Third, is a very fragmented opposition. This is particularly relevant in the present scenario. The lack of a similarly towering leader on the other side who can project authority and unite the opposition parties has given Prime Minister Modi and his office even more authority.

Personality matters

These developments are not unique to India. National elections in parliamentary democracies like Britain (Tony Blair, Margaret Thatcher), Japan (Shinzo Abe), and Hungary (Viktor Orban) have increasingly become about the personality of the leader. Popular leaders can have a big impact on the vote, as confirmed by pollsters across the board who pointed to a significant ‘Modi effect’ in the 2014 Lok Sabha elections and subsequent state elections.

As a result, the communication strategies of all parties are centred on highlighting the strengths of their leaders and the weaknesses of the opposition leaders. Even Narendra Modi’s speeches are filled with jibes at opposition leaders, from Rahul Gandhi to Mamata Banerjee to Chandrababu Naidu, among others. In fact, the BJP is trying hard to make this election a presidential-style contest between Narendra Modi and anybody else. At a recent event, party president Amit Shah asked the opposition, “Narendra Modi is our leader, who is yours?” This makes sense for the BJP, because Prime Minister Modi still remains the most popular leader in the country, even if polls suggest that his popularity has waned over time.

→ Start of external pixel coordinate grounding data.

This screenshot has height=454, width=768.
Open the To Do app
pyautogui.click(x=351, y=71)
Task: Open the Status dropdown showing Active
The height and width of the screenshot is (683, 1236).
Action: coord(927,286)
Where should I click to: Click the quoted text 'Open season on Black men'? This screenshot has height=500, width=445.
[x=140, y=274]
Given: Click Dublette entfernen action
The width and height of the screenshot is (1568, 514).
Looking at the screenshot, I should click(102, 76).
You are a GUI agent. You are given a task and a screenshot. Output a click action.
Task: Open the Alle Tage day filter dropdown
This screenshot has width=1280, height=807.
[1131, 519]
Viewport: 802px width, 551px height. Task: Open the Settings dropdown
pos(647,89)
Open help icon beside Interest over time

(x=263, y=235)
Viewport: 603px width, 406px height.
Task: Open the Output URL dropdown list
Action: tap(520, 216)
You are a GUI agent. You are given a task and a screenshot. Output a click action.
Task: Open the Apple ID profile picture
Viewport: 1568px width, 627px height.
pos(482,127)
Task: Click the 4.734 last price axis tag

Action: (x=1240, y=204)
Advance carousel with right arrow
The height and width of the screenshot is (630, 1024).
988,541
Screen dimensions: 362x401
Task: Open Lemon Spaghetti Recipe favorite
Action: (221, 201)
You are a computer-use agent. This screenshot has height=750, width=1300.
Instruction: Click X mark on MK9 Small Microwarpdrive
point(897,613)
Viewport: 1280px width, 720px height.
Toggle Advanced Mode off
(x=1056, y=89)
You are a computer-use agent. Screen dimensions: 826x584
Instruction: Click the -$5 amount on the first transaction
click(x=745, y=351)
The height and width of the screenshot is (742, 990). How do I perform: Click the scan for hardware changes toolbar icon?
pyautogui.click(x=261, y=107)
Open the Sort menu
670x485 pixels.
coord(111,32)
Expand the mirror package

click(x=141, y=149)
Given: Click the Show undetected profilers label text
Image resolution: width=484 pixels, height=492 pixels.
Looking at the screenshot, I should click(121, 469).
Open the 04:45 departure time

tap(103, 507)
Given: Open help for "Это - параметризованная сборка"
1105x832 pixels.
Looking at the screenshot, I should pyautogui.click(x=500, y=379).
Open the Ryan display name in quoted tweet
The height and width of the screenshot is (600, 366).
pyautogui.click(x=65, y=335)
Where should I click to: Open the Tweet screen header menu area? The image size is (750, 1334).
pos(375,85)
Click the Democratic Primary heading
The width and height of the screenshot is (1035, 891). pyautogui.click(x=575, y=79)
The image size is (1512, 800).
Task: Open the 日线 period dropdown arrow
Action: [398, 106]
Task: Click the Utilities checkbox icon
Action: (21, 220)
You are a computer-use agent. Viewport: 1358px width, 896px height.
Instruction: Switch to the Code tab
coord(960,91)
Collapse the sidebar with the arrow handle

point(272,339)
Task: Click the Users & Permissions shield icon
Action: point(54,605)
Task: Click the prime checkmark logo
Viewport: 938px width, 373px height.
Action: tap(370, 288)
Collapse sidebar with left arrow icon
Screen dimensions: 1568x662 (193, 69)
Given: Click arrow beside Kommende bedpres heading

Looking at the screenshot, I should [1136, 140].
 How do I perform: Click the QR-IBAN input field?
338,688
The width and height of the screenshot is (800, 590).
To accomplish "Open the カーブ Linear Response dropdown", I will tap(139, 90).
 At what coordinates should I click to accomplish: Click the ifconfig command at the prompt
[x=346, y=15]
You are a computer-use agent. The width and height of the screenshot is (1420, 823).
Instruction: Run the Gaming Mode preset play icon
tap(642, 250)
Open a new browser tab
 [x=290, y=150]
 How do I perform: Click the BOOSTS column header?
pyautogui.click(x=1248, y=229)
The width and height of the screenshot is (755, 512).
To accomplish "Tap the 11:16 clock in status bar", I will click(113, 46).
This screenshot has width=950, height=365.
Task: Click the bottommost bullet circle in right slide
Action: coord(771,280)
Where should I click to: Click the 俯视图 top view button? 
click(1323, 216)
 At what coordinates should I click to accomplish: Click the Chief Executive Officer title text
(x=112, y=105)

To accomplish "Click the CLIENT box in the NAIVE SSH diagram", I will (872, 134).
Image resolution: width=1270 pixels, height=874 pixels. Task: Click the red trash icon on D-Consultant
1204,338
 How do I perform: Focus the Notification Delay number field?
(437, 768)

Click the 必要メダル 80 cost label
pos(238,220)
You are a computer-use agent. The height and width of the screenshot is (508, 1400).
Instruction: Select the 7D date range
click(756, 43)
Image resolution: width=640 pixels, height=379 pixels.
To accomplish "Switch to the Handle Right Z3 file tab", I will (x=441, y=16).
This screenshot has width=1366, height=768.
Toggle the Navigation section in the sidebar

For the Congress, the only option available is to do whatever it can to try and chip away at Modi’s popularity. And it seems its leaders sense an opportunity to do that by relentlessly attacking him on the Rafale issue. By constantly repeating “chowkidar chor hai,” the Congress is hoping it can take the sheen off Modi and punch a hole into his image as a strong, incorruptible leader, thereby lessening the impact of his personality on the outcome of the election.

As elections become as much about the leaders themselves as about the parties and issues they represent, it unfortunately makes logical sense for political parties to run a large part of their campaign on “Kaun Banega Pradhan Mantri?” rather than on real issues.